TASK OBJECTIVE:
Render the data below, from the line with "Task: Open the messages chat icon" up to and including the line with "coord(479,27)", as a Markdown table. Use the columns Row and Line, number each row, and leave out blank lines.

AVAILABLE DATA:
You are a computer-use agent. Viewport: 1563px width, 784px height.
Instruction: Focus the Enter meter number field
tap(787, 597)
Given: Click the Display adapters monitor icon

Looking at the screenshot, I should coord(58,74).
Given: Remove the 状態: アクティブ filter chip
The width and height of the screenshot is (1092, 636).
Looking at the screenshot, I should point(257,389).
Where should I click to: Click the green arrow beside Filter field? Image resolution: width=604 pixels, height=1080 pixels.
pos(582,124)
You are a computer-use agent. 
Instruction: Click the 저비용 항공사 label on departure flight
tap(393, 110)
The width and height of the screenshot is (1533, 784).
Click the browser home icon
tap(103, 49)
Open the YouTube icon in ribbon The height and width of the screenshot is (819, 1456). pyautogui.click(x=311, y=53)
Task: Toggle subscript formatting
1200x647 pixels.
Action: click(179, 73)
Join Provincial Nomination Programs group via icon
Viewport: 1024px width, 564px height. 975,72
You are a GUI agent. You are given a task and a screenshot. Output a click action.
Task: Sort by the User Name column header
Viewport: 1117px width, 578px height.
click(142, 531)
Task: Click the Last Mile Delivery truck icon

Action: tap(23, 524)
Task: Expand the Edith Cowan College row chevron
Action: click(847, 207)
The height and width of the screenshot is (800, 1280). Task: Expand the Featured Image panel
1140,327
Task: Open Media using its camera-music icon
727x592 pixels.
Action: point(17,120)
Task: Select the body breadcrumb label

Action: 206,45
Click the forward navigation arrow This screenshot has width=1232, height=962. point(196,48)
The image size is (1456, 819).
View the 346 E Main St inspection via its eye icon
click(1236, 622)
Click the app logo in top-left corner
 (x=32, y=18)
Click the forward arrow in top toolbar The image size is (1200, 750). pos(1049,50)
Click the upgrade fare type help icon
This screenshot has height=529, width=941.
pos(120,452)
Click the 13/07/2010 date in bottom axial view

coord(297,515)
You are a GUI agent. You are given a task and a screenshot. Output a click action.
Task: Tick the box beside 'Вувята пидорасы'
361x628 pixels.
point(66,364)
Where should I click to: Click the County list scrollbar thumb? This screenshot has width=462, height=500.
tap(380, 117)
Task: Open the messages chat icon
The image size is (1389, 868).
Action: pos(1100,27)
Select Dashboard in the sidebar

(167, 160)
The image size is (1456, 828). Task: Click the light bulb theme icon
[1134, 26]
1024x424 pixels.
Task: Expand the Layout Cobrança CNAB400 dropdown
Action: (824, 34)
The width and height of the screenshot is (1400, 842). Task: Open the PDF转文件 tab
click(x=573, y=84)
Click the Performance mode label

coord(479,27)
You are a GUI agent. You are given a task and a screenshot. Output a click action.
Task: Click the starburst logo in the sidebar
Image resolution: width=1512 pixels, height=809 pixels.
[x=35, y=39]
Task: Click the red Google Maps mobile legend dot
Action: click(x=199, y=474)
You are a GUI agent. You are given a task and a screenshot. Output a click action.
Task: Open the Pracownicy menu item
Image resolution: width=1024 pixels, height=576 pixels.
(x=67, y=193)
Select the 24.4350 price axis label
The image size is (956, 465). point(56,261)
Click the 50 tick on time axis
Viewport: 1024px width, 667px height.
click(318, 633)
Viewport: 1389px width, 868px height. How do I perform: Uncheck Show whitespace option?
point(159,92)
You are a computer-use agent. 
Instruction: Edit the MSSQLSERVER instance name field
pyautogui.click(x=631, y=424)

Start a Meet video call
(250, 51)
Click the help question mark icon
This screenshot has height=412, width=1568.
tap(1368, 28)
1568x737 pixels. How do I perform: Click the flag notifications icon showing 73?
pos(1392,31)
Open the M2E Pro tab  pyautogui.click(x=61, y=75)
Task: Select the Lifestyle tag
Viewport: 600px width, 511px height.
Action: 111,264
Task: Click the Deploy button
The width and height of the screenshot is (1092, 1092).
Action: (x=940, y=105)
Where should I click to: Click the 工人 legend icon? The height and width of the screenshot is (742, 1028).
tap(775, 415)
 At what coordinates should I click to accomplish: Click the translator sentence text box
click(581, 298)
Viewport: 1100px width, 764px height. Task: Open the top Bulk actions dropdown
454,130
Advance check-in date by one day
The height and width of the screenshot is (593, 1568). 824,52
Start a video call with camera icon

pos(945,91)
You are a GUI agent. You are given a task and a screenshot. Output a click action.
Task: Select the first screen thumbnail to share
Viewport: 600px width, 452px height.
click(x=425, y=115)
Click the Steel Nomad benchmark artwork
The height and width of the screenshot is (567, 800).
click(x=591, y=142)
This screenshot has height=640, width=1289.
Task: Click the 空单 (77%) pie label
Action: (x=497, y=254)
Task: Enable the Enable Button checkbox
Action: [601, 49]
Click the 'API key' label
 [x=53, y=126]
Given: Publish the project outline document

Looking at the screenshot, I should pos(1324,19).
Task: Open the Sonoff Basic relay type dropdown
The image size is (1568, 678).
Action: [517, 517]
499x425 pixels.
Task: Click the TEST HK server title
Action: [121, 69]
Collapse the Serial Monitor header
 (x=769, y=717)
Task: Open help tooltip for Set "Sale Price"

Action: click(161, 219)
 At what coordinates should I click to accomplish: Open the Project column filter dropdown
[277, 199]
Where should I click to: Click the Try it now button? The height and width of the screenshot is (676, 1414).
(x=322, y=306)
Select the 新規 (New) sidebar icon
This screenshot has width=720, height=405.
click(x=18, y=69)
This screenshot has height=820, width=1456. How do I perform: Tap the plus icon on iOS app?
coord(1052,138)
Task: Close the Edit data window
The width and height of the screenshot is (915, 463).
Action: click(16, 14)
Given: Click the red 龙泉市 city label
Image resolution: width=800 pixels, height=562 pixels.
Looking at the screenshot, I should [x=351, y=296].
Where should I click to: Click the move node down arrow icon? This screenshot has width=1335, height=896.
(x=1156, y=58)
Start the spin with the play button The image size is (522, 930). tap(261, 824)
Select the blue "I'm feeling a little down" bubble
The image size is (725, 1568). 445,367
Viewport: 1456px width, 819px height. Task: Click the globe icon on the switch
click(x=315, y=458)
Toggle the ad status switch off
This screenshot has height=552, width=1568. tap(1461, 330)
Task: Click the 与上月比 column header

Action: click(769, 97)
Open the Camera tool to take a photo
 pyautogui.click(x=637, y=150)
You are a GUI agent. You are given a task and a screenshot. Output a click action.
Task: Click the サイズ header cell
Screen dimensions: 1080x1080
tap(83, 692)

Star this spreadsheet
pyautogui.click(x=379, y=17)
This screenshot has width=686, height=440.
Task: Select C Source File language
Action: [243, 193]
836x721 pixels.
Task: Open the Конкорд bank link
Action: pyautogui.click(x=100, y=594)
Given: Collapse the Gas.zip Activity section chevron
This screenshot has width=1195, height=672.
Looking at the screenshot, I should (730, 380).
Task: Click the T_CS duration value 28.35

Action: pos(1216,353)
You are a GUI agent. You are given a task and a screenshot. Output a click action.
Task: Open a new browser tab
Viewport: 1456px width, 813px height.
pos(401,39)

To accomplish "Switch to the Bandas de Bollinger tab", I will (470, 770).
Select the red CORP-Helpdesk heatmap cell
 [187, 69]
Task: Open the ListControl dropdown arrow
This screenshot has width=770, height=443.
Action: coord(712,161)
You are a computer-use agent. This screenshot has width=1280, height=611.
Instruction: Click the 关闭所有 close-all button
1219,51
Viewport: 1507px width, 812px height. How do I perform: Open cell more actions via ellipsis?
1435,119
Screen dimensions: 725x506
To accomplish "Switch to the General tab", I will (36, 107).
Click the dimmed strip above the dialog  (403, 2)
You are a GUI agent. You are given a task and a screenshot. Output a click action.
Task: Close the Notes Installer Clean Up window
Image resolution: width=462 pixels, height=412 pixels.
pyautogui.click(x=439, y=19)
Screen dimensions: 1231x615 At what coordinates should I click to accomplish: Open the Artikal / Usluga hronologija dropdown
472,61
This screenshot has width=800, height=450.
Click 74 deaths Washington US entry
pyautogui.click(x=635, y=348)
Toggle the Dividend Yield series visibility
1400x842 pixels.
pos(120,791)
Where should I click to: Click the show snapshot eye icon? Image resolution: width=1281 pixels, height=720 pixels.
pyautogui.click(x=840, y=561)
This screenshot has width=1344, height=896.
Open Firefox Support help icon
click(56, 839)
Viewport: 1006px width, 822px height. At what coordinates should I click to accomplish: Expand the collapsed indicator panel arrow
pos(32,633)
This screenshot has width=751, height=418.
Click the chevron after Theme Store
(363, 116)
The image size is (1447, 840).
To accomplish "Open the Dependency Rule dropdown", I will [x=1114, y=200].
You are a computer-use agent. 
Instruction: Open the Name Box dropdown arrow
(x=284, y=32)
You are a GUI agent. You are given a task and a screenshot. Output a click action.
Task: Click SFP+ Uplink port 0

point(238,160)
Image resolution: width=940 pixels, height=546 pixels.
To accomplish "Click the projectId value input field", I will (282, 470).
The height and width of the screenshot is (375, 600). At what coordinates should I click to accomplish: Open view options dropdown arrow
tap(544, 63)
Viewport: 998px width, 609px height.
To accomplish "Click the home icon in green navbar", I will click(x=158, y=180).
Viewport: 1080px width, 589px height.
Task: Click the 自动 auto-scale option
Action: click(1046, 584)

RESPONSE TO THE TASK:
| Row | Line |
|---|---|
| 1 | Task: Open the messages chat icon |
| 2 | The image size is (1389, 868). |
| 3 | Action: pos(1100,27) |
| 4 | Select Dashboard in the sidebar |
| 5 | (167, 160) |
| 6 | The image size is (1456, 828). Task: Click the light bulb theme icon |
| 7 | [1134, 26] |
| 8 | 1024x424 pixels. |
| 9 | Task: Expand the Layout Cobrança CNAB400 dropdown |
| 10 | Action: (824, 34) |
| 11 | The width and height of the screenshot is (1400, 842). Task: Open the PDF转文件 tab |
| 12 | click(x=573, y=84) |
| 13 | Click the Performance mode label |
| 14 | coord(479,27) |